Data extract ▸
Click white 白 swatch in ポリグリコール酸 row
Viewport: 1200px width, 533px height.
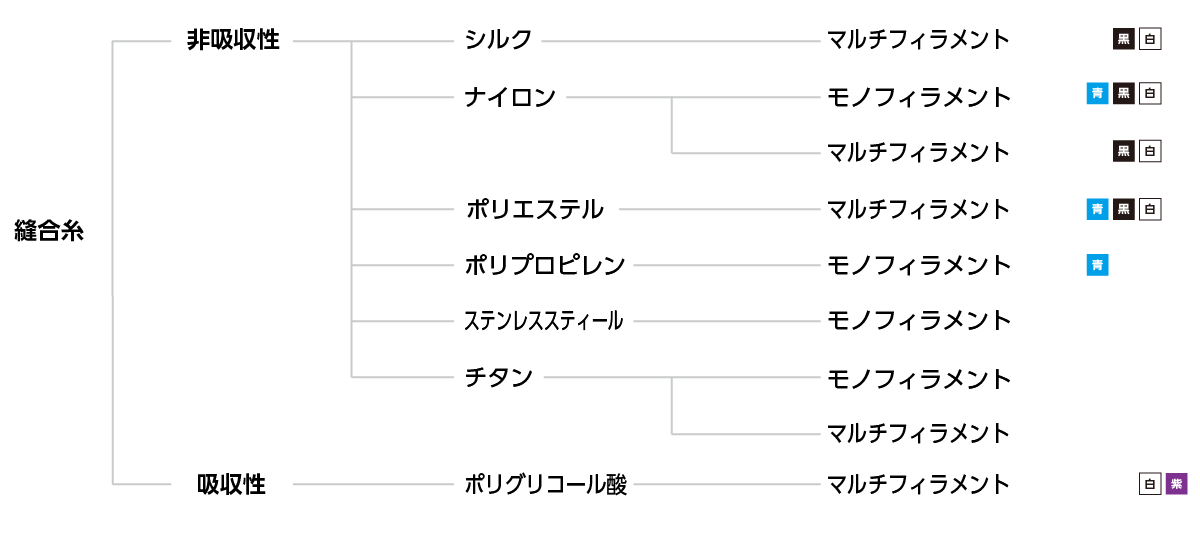(x=1150, y=484)
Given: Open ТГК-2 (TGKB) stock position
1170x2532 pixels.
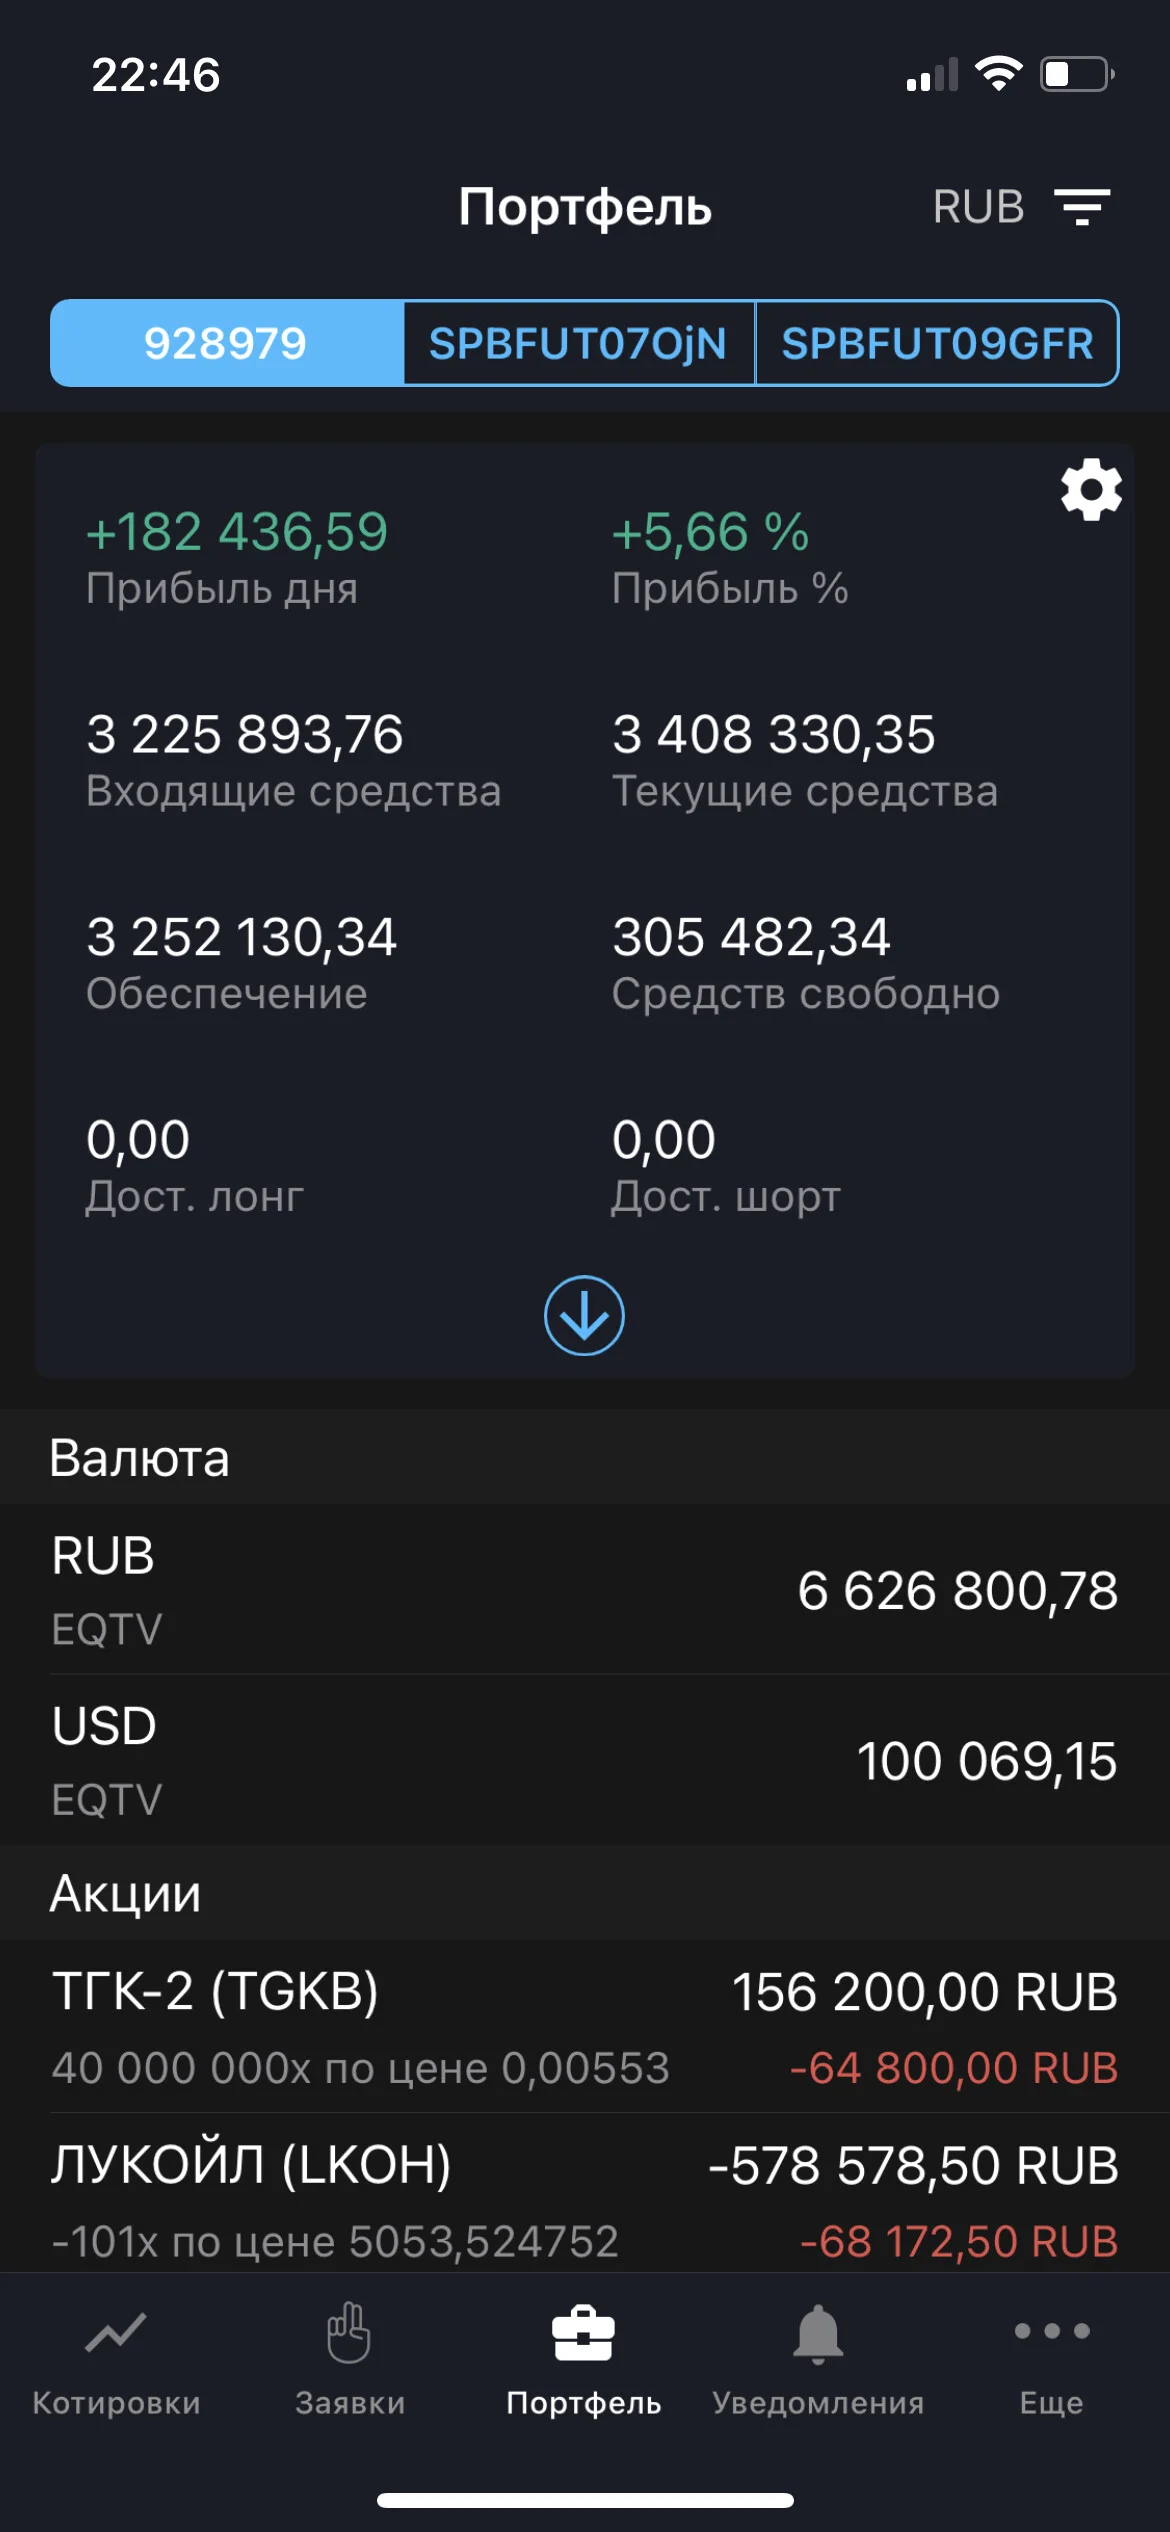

What you need to do ▸ Please transcribe exactly the lines from the one that contains "Viewport: 1200px width, 533px height." through the closing line of the entries, with no pictures.

Result for this task ▸
Viewport: 1200px width, 533px height.
(x=1150, y=484)
Given: Open ТГК-2 (TGKB) stock position
1170x2532 pixels.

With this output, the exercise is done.